- What you need to do
Report the lines of the data below that contain the string "computer".

═════ Data ═════

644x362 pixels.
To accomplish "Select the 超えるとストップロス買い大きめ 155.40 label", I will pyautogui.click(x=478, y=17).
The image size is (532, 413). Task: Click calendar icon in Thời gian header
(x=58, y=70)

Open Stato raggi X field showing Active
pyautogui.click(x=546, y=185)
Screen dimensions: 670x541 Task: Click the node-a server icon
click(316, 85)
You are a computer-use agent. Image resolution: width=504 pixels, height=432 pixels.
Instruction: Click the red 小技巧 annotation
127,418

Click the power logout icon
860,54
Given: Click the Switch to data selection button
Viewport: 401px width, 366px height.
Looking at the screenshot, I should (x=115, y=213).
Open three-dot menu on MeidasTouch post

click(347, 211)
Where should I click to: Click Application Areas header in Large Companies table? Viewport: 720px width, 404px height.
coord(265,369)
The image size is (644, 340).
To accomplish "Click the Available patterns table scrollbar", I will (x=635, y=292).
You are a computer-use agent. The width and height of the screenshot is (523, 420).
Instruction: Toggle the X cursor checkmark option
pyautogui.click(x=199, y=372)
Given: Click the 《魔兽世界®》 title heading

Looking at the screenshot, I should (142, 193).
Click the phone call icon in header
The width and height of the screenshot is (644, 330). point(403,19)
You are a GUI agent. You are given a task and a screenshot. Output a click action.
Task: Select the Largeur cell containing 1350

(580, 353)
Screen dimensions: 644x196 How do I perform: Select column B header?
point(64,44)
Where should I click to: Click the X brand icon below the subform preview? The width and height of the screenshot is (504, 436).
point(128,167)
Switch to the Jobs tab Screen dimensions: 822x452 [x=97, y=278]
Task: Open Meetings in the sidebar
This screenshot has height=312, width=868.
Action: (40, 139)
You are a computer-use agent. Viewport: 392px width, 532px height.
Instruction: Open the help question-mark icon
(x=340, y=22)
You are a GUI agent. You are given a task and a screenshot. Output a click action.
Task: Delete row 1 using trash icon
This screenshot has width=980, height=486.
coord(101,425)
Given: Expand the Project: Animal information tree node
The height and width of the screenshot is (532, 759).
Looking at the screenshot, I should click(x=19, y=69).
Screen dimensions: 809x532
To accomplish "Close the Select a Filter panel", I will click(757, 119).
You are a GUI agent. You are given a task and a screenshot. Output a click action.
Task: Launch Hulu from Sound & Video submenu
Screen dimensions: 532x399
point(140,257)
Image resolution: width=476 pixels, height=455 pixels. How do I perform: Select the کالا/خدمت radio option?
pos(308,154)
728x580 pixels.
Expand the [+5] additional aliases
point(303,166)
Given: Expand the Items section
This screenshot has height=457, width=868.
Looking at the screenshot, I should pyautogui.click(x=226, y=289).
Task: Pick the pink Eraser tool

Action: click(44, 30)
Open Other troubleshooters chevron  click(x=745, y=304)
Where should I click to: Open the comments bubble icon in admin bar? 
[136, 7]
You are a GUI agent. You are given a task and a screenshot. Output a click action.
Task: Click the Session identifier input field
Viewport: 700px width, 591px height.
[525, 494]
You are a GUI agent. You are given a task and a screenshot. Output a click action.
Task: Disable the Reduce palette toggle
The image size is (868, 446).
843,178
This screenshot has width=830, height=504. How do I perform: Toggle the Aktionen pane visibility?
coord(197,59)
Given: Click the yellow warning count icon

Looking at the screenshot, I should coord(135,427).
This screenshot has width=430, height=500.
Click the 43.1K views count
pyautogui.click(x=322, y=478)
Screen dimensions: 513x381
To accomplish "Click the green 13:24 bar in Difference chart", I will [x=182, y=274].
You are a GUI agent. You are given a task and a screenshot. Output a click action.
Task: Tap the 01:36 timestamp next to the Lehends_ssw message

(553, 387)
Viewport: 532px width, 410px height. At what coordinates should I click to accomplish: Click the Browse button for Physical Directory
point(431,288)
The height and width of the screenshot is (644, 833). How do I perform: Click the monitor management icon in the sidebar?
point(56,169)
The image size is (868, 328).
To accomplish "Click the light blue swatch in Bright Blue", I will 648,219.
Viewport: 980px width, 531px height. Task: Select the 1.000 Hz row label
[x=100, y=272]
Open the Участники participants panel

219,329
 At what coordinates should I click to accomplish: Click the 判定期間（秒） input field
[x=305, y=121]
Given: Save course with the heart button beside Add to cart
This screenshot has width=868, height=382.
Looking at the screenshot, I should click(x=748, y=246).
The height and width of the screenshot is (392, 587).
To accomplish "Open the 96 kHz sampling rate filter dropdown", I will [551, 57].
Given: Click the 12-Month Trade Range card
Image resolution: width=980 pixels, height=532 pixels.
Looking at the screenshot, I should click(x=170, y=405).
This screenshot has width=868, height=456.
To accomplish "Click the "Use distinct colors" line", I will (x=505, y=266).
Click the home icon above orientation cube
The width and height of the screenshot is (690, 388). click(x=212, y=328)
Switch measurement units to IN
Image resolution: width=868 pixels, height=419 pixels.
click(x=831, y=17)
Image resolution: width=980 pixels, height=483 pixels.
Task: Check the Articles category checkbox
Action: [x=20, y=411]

═════

- Response below
You are a computer-use agent. Image resolution: width=504 pixels, height=432 pixels.
You are a computer-use agent. The width and height of the screenshot is (523, 420).
You are a computer-use agent. Viewport: 392px width, 532px height.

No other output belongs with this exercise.